Posłanki Platformy Obywatelskiej o roli kobiet w polskiej polityce
Parlamentarzystki uważają, że mimo parytetów oraz równouprawnienia, naturalne predyspozycje czy umiejętności kobiet nie są w pełni wykorzystywane.
Profesor Dorota Simonides, gość specjalny spotkania, przekonuje, że kobiety są bardziej odpowiedzialne niż mężczyźni, ale często niepotrzebnie boją się, że nie udźwigną obowiązków domowych i polityki jednocześnie.
- Ona boi się, że nie da rady, tymczasem jeśli już jest, da radę i pokazuje umiejętności. Mało tego, bo swoim praktycznym zmysłem ona jest w stanie bardzo wiele wnieść do polityki - tłumaczy.
Posłanka Okrągły uważa, że kobiety dostają zbyt odległe miejsca na listach wyborczych, a kobiecy punkt widzenia spraw ważnych jest równie cenny, co męskie spojrzenie.
- Bardzo potrzebujemy wspólnego układania świata. Mężczyźni myślą o orlikach, my myślimy o żłobkach i przedszkolach - jedno i drugie jest ważne. Mężczyźni myślą szybko i już, my myślimy trochę bardziej rozważnie. W razie niepowodzenia mężczyźni odstępują, a my konsekwentnie pracujemy dalej - ocenia.

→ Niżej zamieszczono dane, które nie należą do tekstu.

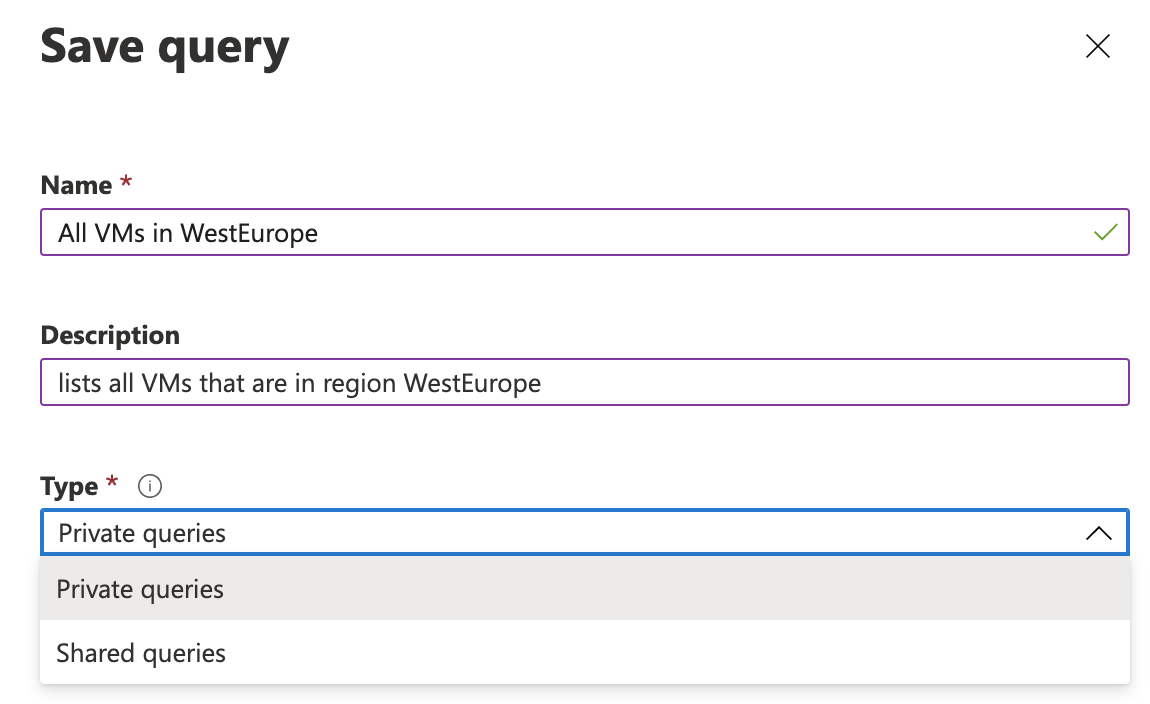Click the info icon beside Type

[150, 486]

Według posłanki Kolendy-Łabuś, rola kobiet w polskiej polityce wzrasta, ale najważniejsze jest, by dawać szanse najbardziej uzdolnionym przedstawicielkom płci pięknej.
- Kobiety są bardziej rzetelne, pracowite, punktualne i skrupulatne, a te cechy w służbie publicznej są jak najbardziej warte popierania, więc wy - mężczyźni - głosujcie na kobiety - dodaje.
Posłanki PO zwróciły uwagę, że polskie kobiety otrzymały czynne prawa wyborcze wcześniej niż obywatelki Stanów Zjednoczonych, Francji czy Wielkiej Brytanii.